Prompt >> In the entries that follow, the line with "Task: Open the pink food pattern thumbnail" opens the range and the line with "Task: Select the active 인사말 navigation dot" closes it; repeat that range exactly, both lines included.

*** Begin section ***

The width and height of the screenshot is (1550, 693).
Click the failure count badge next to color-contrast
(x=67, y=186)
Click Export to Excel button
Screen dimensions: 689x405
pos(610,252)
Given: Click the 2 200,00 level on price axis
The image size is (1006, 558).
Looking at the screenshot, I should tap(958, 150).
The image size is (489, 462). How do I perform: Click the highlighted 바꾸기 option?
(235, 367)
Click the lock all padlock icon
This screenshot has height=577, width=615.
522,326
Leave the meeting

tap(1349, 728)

*** End section ***
*** Begin section ***

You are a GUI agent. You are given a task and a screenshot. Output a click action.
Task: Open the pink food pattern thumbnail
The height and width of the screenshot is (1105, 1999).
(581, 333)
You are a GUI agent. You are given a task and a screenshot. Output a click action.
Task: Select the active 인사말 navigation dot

*** End section ***

Finished task >>
Task: Open the pink food pattern thumbnail
The height and width of the screenshot is (1105, 1999).
(581, 333)
You are a GUI agent. You are given a task and a screenshot. Output a click action.
Task: Select the active 인사말 navigation dot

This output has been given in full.